Energy, water consumption soar in Greek life residences

Media Credit: Elise Apelian | Senior Staff Photographer

Townhouse Row, which is home to eight Greek chapters, recorded a 150 percent rise in water consumption since the last cycle of the eco-challenge.

Just as GW is urging students to think green, 70 percent of residence halls used more electricity during the University-wide eco-challenge this fall, according to results released Friday.

Participation in the annual challenge to conserve energy and water plummeted for the second year in a row this fall, signaling a rough road ahead for the University’s sustainability goals, which include reducing carbon emissions by 40 percent by 2040.

Greek chapter houses have been some of the worst performers in the eco-challenge so far.

Townhouse Row, which houses eight Greek chapters, recorded the greatest rise in water consumption, increasing by about 150 percent this cycle. The Beta Theta Pi house at 603 22 St. increased its electricity consumption by 43 percent, the most out of any hall.

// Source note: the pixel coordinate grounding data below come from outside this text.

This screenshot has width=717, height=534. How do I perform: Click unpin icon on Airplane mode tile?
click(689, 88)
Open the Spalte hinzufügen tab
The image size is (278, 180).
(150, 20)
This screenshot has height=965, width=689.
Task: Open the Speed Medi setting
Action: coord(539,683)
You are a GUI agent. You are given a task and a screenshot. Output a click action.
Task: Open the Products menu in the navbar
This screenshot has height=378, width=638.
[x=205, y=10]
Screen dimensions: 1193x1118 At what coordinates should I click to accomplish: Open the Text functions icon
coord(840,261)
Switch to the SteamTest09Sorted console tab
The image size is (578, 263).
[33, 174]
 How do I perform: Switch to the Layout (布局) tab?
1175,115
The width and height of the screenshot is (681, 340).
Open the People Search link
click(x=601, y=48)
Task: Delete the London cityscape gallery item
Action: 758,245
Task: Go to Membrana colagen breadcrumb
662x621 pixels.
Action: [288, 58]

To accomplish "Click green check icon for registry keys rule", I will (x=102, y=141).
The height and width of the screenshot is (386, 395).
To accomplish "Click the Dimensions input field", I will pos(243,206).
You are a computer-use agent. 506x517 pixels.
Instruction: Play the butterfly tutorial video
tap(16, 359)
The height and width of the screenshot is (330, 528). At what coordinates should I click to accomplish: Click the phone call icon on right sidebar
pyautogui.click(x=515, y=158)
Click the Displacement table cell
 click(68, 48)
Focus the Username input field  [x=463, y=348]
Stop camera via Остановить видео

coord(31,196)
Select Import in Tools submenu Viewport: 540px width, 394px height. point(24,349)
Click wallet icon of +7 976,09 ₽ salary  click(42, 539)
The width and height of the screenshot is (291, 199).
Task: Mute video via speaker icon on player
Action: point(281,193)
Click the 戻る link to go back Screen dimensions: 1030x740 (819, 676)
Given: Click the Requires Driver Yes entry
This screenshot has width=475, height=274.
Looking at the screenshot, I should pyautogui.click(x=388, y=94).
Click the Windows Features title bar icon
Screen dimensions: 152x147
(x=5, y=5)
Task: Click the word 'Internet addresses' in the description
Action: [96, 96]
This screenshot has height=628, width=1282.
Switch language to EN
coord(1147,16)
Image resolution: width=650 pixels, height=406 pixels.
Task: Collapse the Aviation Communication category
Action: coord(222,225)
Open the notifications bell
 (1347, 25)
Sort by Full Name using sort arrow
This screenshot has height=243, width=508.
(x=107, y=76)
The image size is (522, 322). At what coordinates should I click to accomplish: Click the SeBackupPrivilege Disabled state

A total of 18 halls increased electricity use by more than 10 percent, and 13 halls saw water usage increases of 10 percent or greater. For example, Mitchell Hall increased its water consumption by 73 percent and FSK Hall increased its electricity use by 30 percent.

Munson Hall won this phase with a decrease in electricity consumption by 7 percent and a 42 percent reduction in water use.

Shannon Ross, a coordinator in the Office of Sustainability, said she wants all the residence halls “to step up their efforts in October.”

“Student involvement is critical to reducing GW’s carbon and water footprint, and even small actions like unplugging chargers when not in use or turning off the water while brushing your teeth add up to a big impact for the University,” she said.

The Office of Sustainability tried to spark interest by revamping the annual energy-saving competition this fall, adding monthly prizes as incentives to save more water and electricity.

During last year’s contest, more than half of the 30 participating residence halls increased their water and energy consumption.